Einen konkreten Zeitplan habe Meta noch nicht festgelegt, auch das genaue Ausmass der möglichen Entlassungen sei noch offen. Meta-Sprecher Andy Stone hat die Berichte laut "Reuters" als "spekulativ" und "theoretisch" bezeichnet.
Sollte Meta die Kürzungen jedoch in die Tat umsetzen, wären diese gemäss dem Nachrichtenportal "die bedeutendsten des Unternehmens seit einer Umstrukturierung Ende 2022 und Anfang 2023". Damals strich der Konzern zunächst rund 11'000 Stellen und kündigte wenige Monate später den Abbau von weiteren 10'000 Jobs an.

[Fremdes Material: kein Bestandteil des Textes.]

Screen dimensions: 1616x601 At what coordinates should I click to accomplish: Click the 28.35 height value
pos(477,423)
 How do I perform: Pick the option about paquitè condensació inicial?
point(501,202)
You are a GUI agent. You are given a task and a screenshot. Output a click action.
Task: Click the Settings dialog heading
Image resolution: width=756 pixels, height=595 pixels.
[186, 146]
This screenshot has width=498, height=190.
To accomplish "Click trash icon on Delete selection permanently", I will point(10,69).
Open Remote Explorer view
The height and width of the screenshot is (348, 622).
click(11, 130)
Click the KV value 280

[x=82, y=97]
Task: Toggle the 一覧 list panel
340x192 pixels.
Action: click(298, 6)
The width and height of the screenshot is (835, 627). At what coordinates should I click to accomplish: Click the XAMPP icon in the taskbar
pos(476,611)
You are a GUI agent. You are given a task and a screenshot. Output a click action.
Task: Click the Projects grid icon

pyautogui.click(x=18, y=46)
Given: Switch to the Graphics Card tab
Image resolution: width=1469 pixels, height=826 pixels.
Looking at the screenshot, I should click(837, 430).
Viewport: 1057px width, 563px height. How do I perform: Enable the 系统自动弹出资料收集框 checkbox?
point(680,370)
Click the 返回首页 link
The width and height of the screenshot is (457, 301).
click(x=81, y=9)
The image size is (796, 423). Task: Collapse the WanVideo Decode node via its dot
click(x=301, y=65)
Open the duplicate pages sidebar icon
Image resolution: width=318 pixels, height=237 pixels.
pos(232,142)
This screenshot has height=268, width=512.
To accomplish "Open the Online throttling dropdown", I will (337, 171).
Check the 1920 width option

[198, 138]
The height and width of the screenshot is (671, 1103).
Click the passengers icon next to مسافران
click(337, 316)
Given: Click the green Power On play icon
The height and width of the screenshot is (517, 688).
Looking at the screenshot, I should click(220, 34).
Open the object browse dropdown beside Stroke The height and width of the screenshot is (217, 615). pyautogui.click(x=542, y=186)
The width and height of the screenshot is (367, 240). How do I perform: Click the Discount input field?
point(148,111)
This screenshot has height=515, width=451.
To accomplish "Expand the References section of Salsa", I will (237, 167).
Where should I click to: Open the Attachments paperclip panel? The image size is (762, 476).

Wie "Reuters" weiter berichtet, plant Meta bis 2028 rund 600 Milliarden US-Dollar in den Bau von Rechenzentren zu stecken. Zudem hat der Konzern soeben das virale KI-Netzwerk Moltbook übernommen. CEO Mark Zuckerberg stellte laut Bericht zuletzt Effizienzgewinne durch KI in Aussicht: Projekte, für die früher grosse Teams nötig gewesen seien, könnten künftig von einzelnen hochqualifizierten Mitarbeitenden umgesetzt werden.